Sometimes you want to sit with the characters. Sometimes you WANT to know how their sister likes their hash browns.

Nothing is one size fits all etc etc etc don’t let bad writing advice get you down.

I mean this respectfully, but I think you’re missing some of the key points in the OP’s thread. They are specifically saying that a plot moment should advance at least two of: character, world, plot. The example about the sister and the MC eating breakfast… the only thing after that was that they learned how the MC feels about eating hashbrowns. The breakfast scene *could* have advanced character (showing the relationship between the sisters, which is what you’re alluding to) and the world they live in (the hashbrowns are… idk, frozen budget ones, but that remind one of childhood, or made of whatever fantasy potatoes they are if it’s scifi/fantasy, or made from back yard garden potatoes or or or) (world). I also DEEPLY love the boring moments in books (reading Haunting of Hill House right now and DEEPLY in love with the chapter where Eleanor drives to the house. Entirely internal, and ‘nothing’ happens. But the quiet moments you’re talking about *are* part of pacing, and important parts of it! Pacing doesn’t inherently need to mean 'fast paced’ it means…. it’s moving (and moving all at pedal to the medal speeds are BAD pacing). I’d also argue that the loss of bottle episodes and beach episodes are very much part of bad pacing, because they are important moments that advance Character and World (and the OP does reply emphasizing character when they replied with that specific screenshot). I haven’t read any of Ally’s books and can’t speak to how well they do (or don’t) follow their own advice. But like… breakfast between two characters that shows that they love each other/have a tense relationship/have unresolved sibling rivalry *is* a critical part of the plot. It’s sortof the 'curtains are blue’ problem. Sometimes a scene about breakfast is just… a scene about breakfast. Sometimes a scene about breakfast is 'these are *who* these people are and how they relate to one another and the slice of the world they inhabit.’ I think the 6 episode seasons (which i hate) are the direct result of people (well, massively profit driven at the expense of plot corporations) fully taking this advice at the shallowest possible level (among other factors).

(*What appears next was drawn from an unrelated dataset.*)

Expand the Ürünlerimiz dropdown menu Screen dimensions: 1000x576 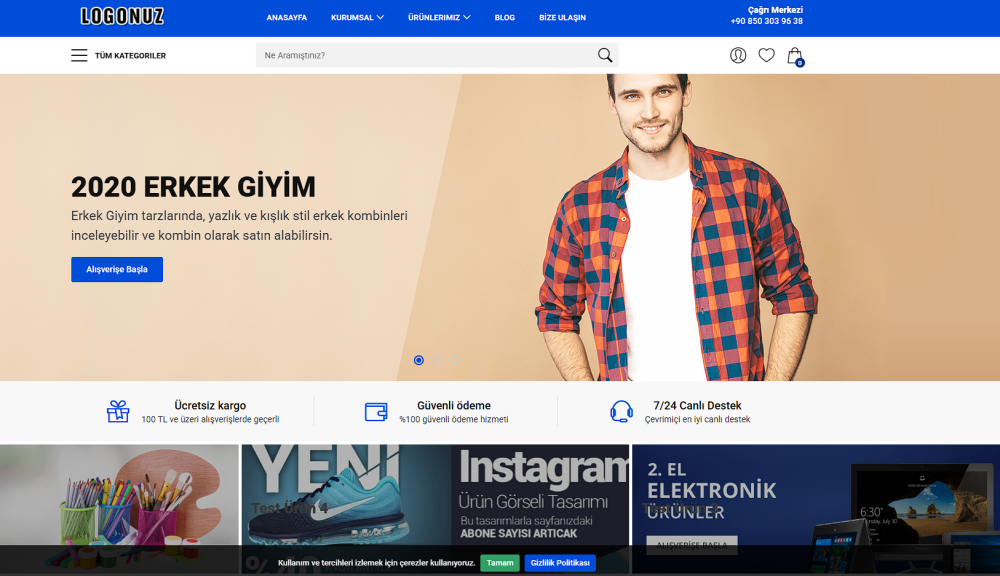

As you said, no writing advice is one size fits all, but if the 'boring’ moments are so profoundly impactful on a conversational level between two characters, then they are *absolutely* part of a well paced book because they are letting the plot breathe and have a break while advancing the other two aspects, especially character, because if they leave that much of an impact, they’re load bearing scenes for the character and characterization.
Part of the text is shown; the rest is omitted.